▸ **WHAT YOU ARE ASKED TO DO**:
Only the lines from the one containing "Given: Open the GO KART Sentura green marker" through the final line below belong in the output, copied exactly and without pictures.
┌─ RECORDS SHOWN
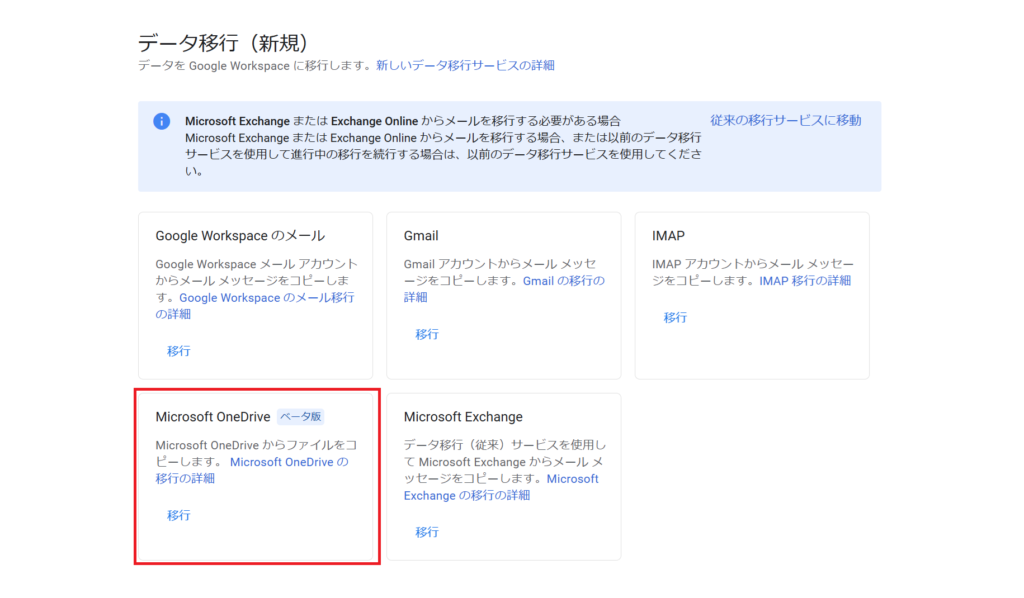Click the blue info icon in banner

coord(161,121)
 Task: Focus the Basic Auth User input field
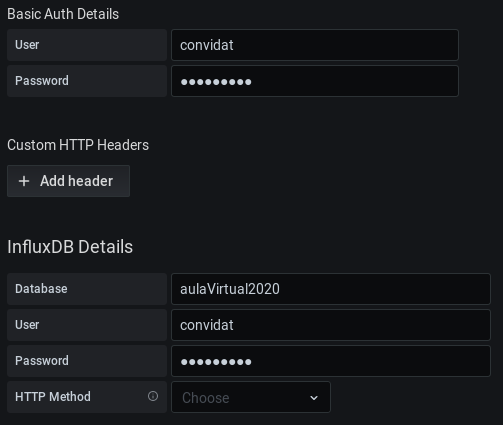(x=315, y=45)
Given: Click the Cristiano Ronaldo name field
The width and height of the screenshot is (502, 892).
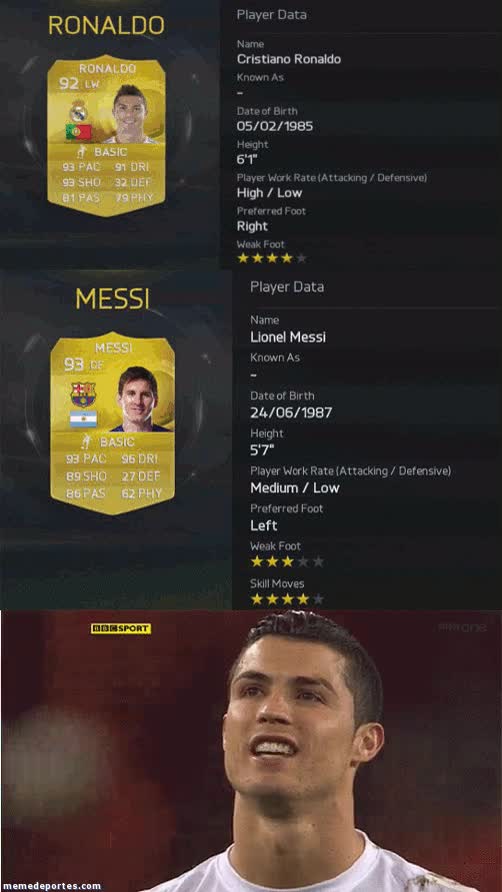Looking at the screenshot, I should point(289,59).
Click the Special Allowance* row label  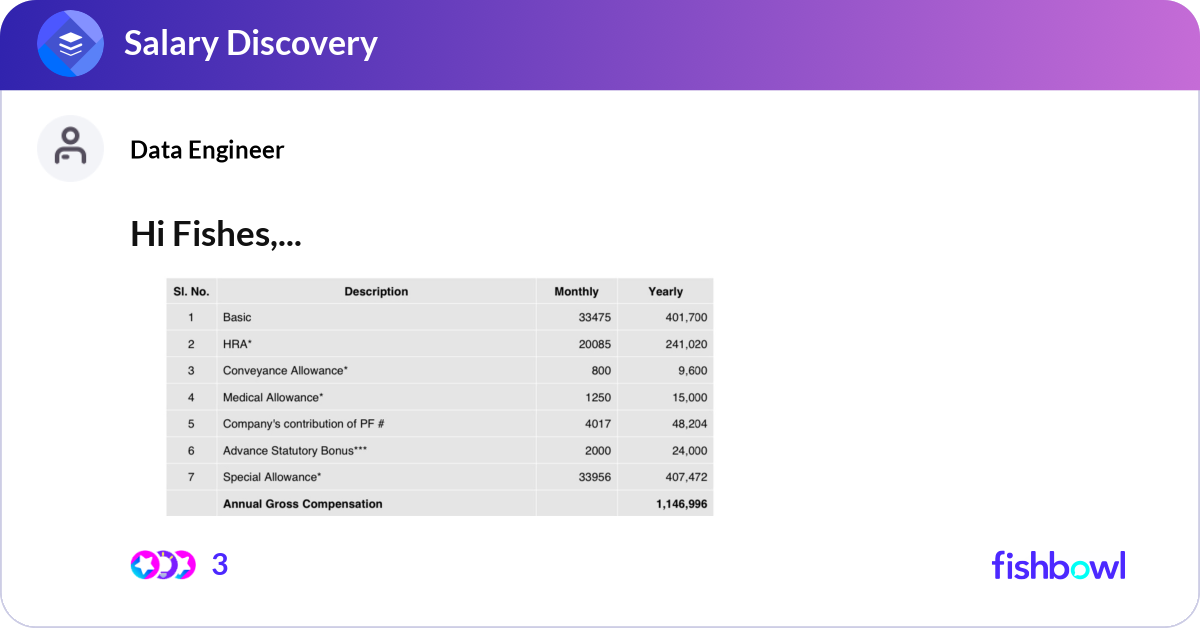point(272,477)
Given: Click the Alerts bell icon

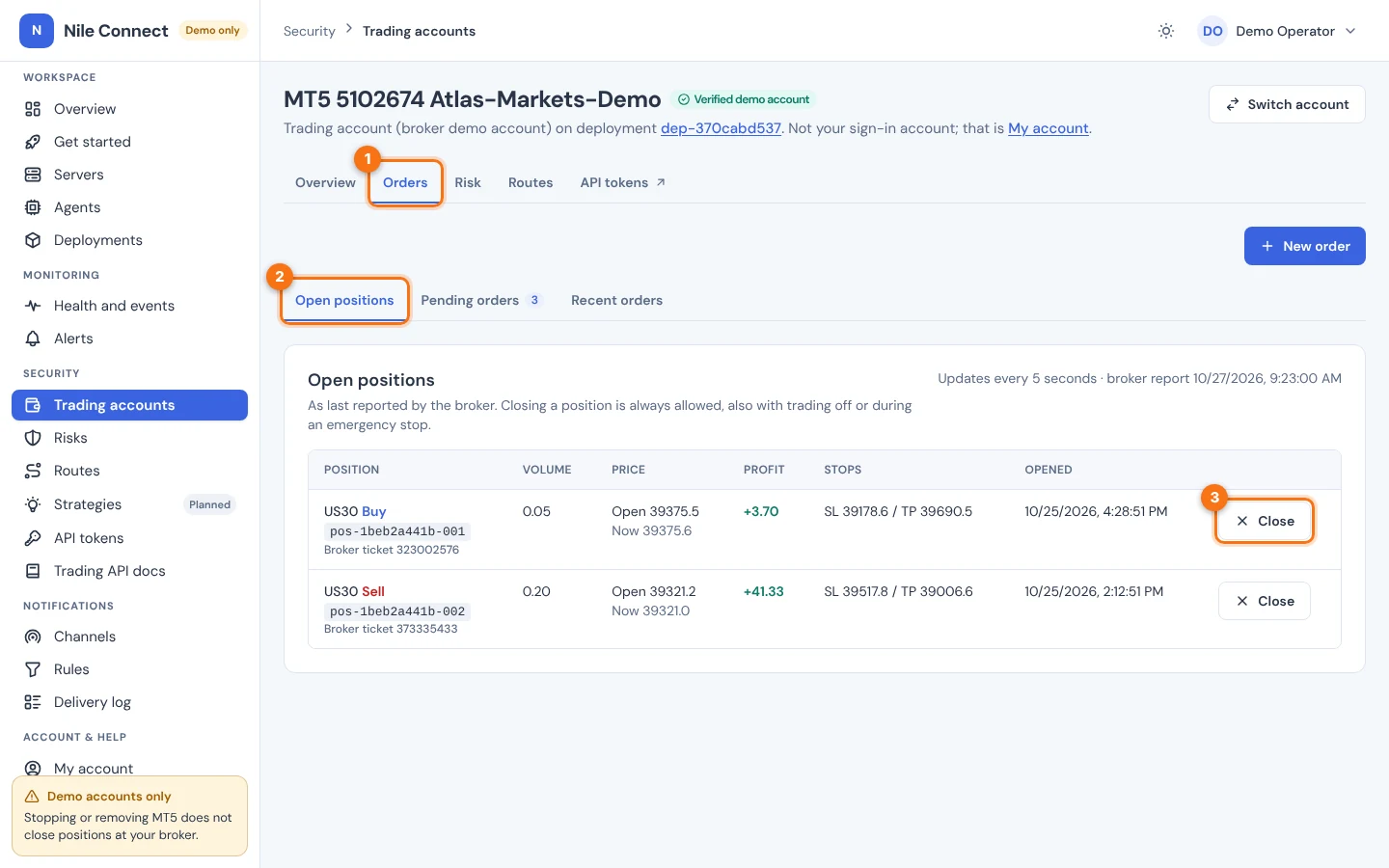Looking at the screenshot, I should pyautogui.click(x=33, y=339).
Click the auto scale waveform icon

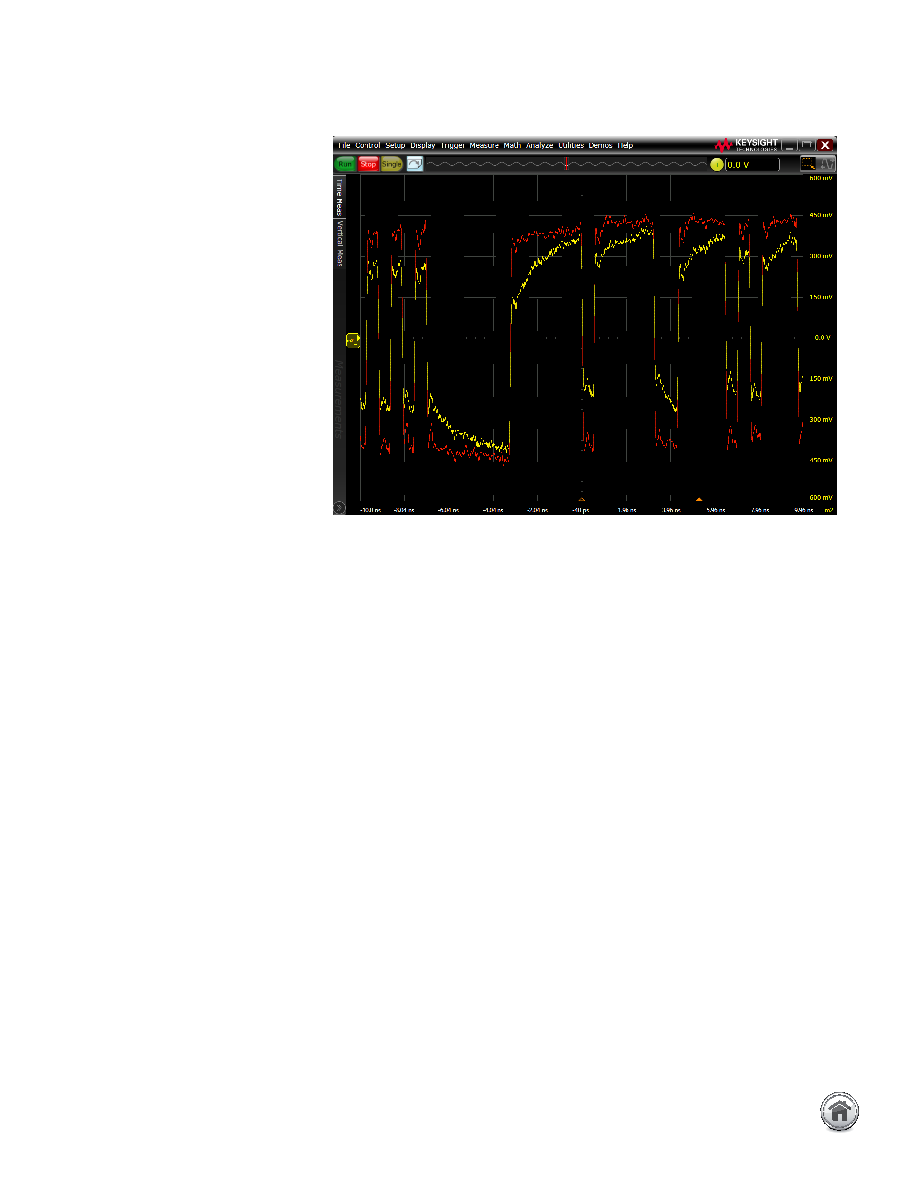tap(415, 164)
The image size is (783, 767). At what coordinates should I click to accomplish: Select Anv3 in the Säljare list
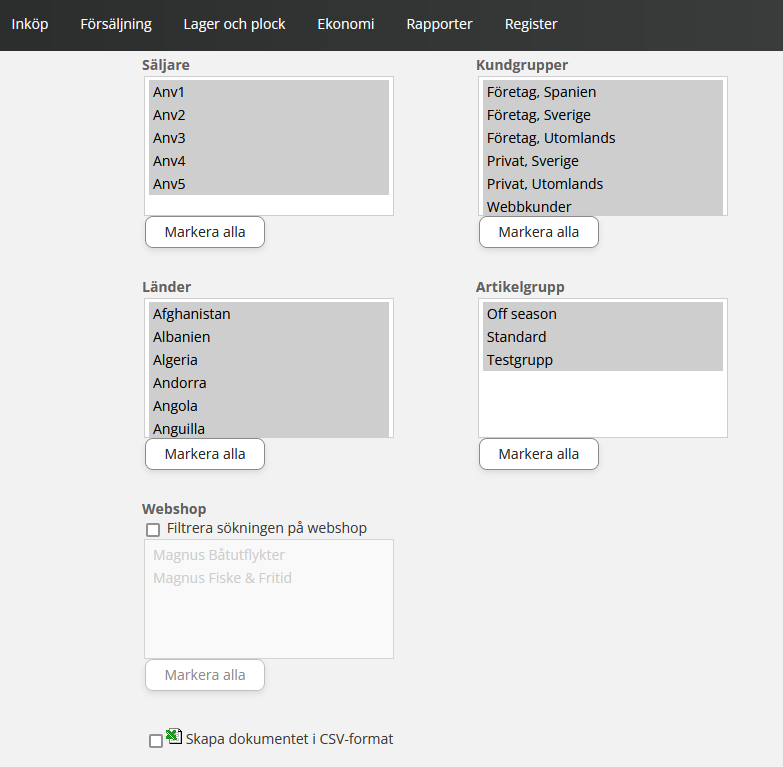coord(268,138)
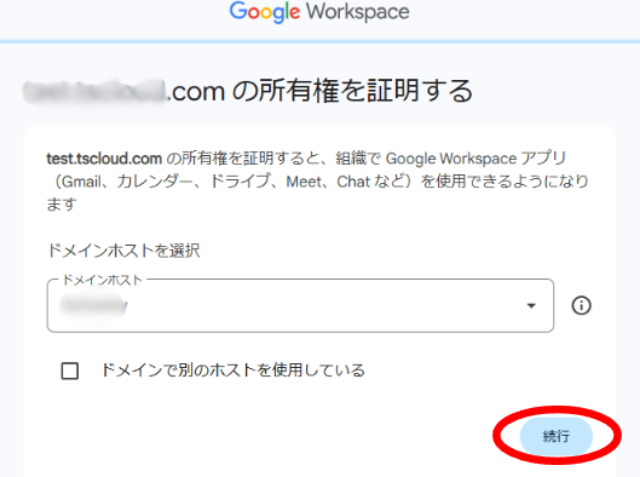Image resolution: width=640 pixels, height=477 pixels.
Task: Tick the checkbox for using another host
Action: 70,371
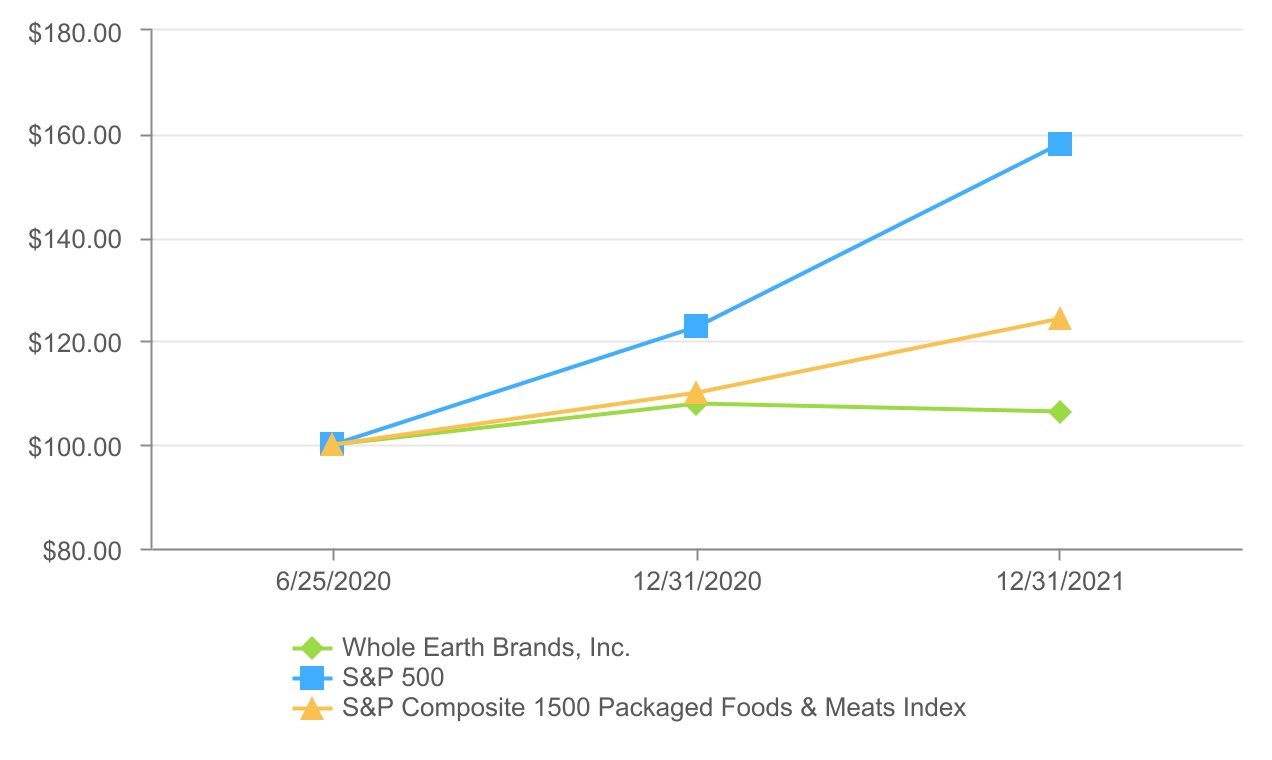Image resolution: width=1272 pixels, height=760 pixels.
Task: Click the yellow triangle legend icon
Action: [312, 709]
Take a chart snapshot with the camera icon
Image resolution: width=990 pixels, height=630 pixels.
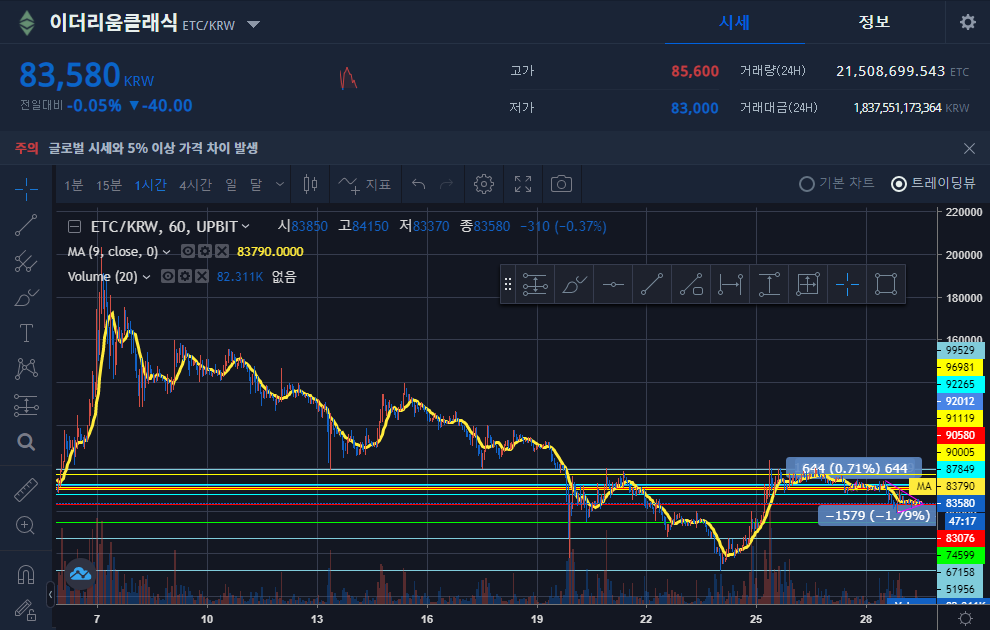[x=560, y=184]

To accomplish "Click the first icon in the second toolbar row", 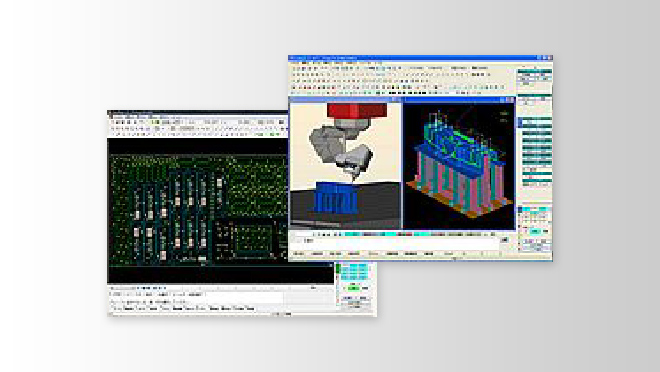I will click(294, 74).
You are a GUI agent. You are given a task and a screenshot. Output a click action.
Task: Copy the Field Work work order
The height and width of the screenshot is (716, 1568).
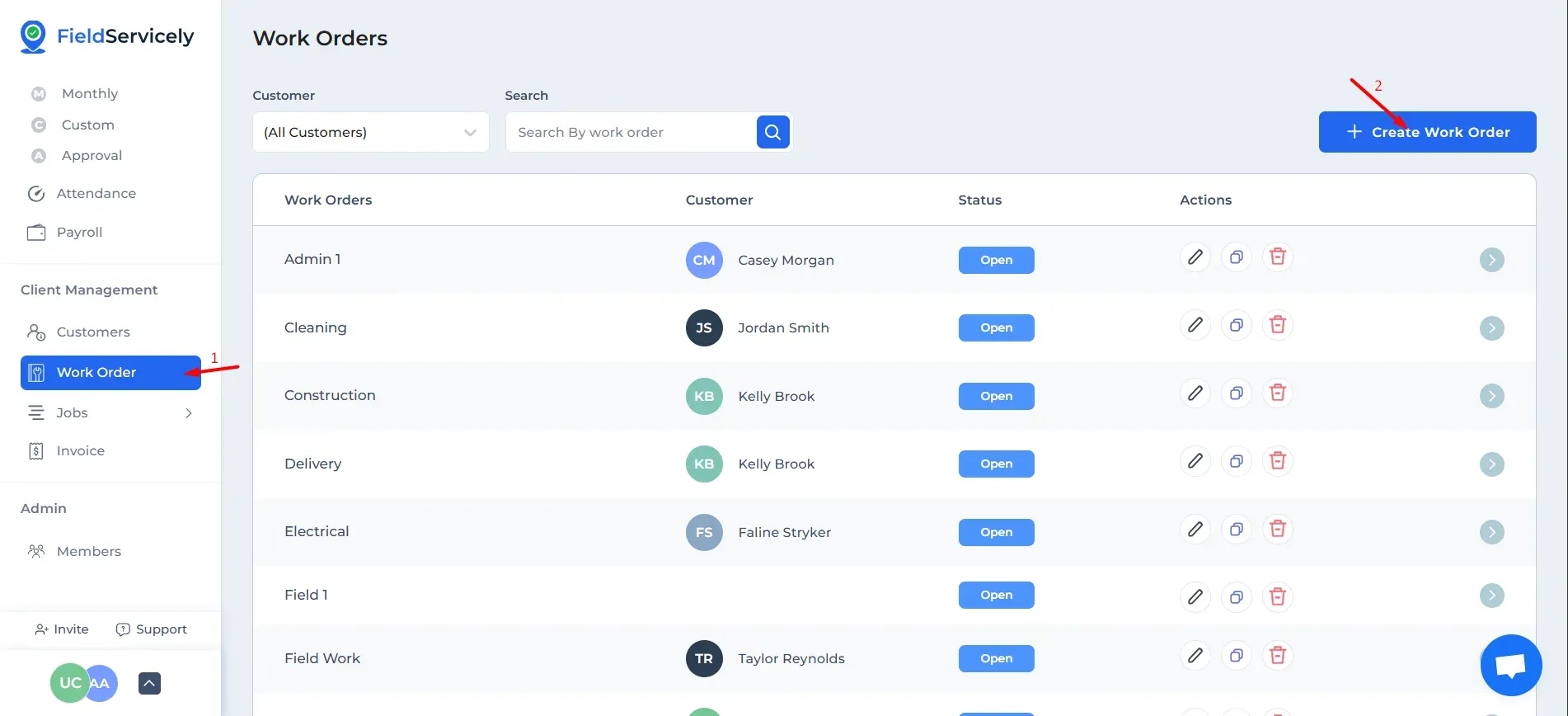tap(1236, 656)
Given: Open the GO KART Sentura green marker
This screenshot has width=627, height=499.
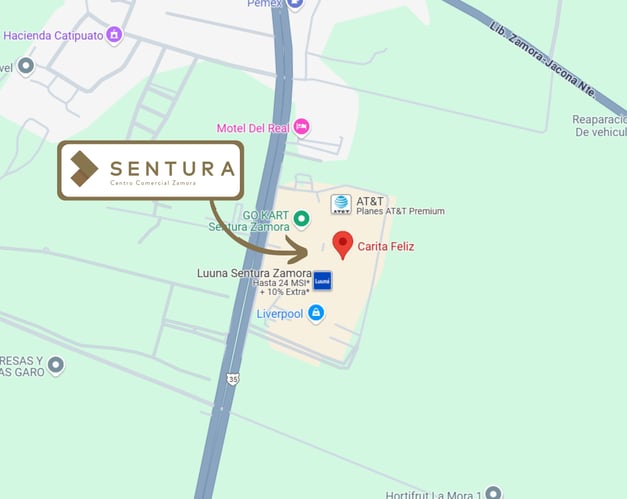Looking at the screenshot, I should pyautogui.click(x=302, y=220).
└─
▸ **REPLY TO THE TASK**:
Given: Open the GO KART Sentura green marker
This screenshot has width=627, height=499.
Looking at the screenshot, I should pyautogui.click(x=302, y=220).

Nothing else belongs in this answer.